McPherson was indicted, along with several co-defendants, after a joint investigation by military investigators and the Anchorage Poliee Department, for drug dealing at Jack’s Arcade. The military had received reports that soldiers had purchased illegal drugs there, and the Anchorage Police Department was already conducting its own investigation of possible drug sales to minors at the arcade. McPherson claims that the military’s participation in this investigation constituted a violation of the Posse Comitatus Act, 18 U.S.C. § 1385 (1988), and therefore requires reversal of his conviction. We disagree. First, we are in agreement with the trial judge that no violation of the Act occurred. We believe that there was a valid military purpose in investigating drug transactions at Jack’s Arcade when there was evidence that military personnel had participated in transactions there. We also note that the military investigator’s role was limited, and that military authorities sought and obtained prior authorization from their superiors before participating in the investigation. See Moon v. State, 785 P.2d 45, 48 (Alaska App.1990). Moreover, as we indicated in Moon, we believe that it would be inappropriate to apply the exclusionary rule in this case even if there had been a violation of the Posse Comitatus Act. Id.

McPherson also complains that evidence of other uncharged crimes and bad acts was improperly admitted against him. He contends that the state failed to make prior applications to the court before eliciting testimony about juveniles using illegal drugs in and around Jack’s Arcade, other instances of McPherson selling drugs to juveniles, and McPherson using cocaine at the arcade. However, there was no objection to this testimony and McPherson has not argued that it was plain error for Judge Johnstone to have allowed its admission.

McPherson did not object after the state presented testimony by a military investigator that he had never seen McPherson refuse to sell narcotics to a juvenile who was willing to buy.

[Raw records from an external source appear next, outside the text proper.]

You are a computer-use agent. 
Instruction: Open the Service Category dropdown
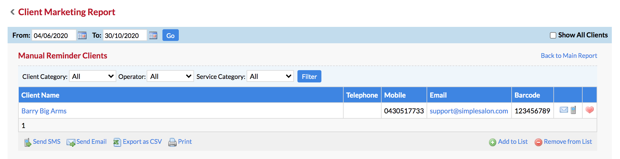270,76
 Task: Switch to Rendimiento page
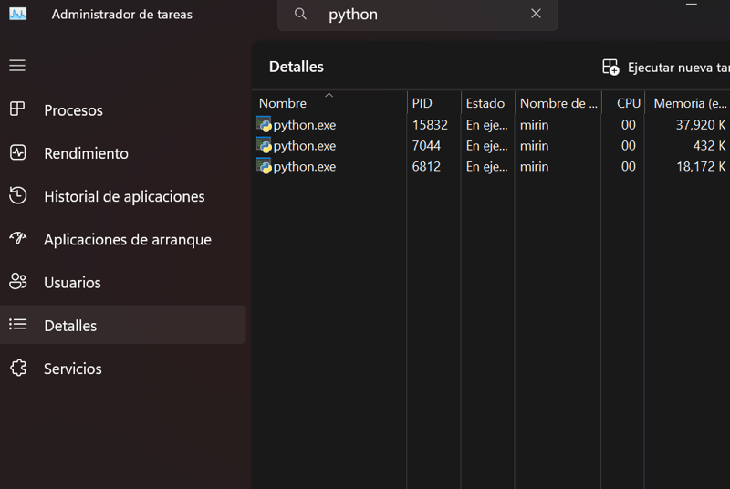tap(86, 153)
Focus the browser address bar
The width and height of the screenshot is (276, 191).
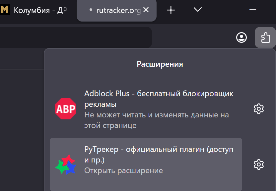76,37
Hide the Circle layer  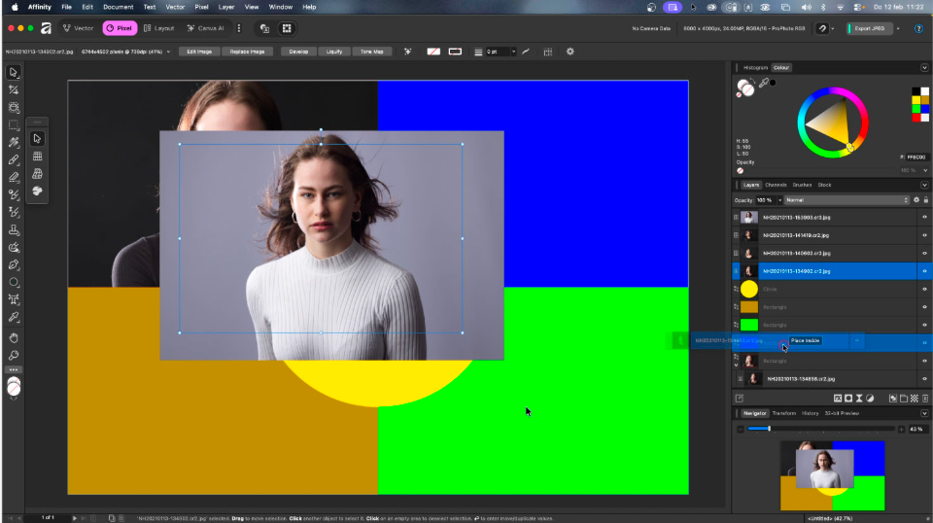point(924,289)
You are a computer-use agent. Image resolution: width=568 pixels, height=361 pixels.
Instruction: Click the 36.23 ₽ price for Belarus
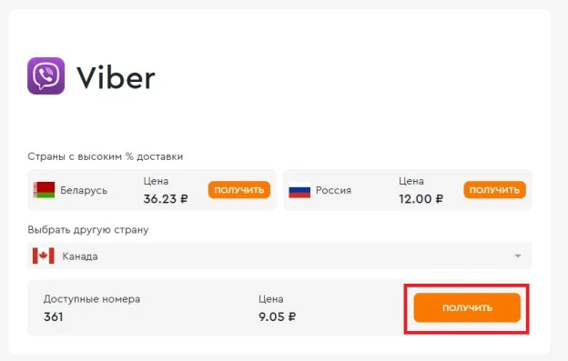pos(166,199)
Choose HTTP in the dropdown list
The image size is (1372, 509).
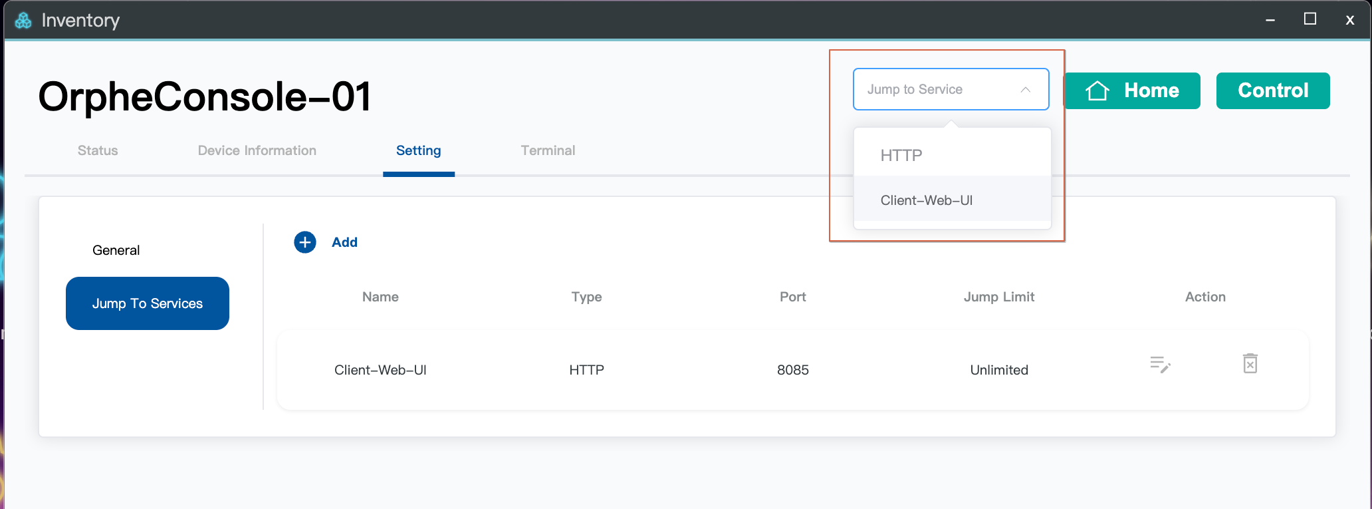coord(901,156)
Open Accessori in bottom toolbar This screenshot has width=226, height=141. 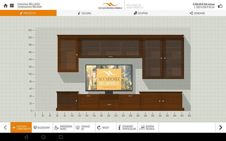click(x=42, y=127)
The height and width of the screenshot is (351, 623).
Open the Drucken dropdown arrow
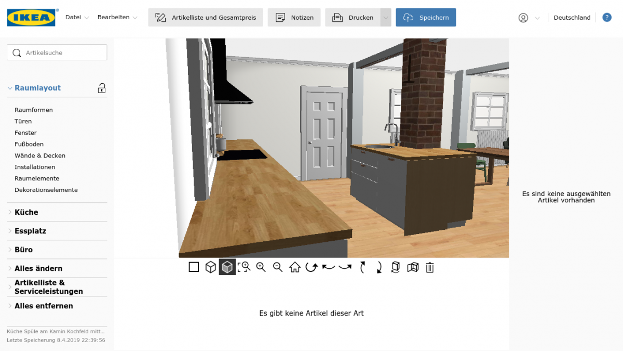pos(385,18)
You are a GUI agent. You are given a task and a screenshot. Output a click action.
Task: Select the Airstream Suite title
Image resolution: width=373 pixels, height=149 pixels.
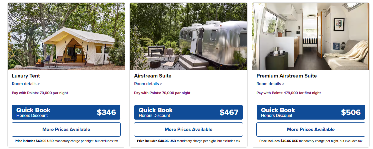click(x=153, y=76)
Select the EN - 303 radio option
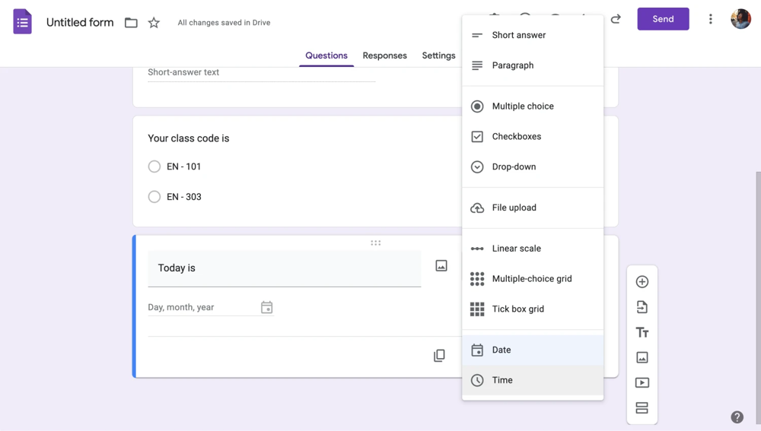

McPherson immediately moved for a mistrial. Judge Johnstone agreed that the testimony was improper, but he did not believe that a mistrial was warranted. However, he warned the state that he would seriously consider granting such a motion if the state introduced any other objectionable matter without making a prior application to the court, and he directed defense counsel to prepare an appropriate cautionary jury instruction. The jury was apparently later instructed that

[930]*930[any] testimony that the defendant may have sold marijuana to others or that other people purchased marijuana at Jack’s Arcade in the defendant’s presence ... is not to be considered by you for any purpose. It is not relevant to the issue of whether the defendant sold marijuana or cocaine to the confidential informant as charged in the indictment.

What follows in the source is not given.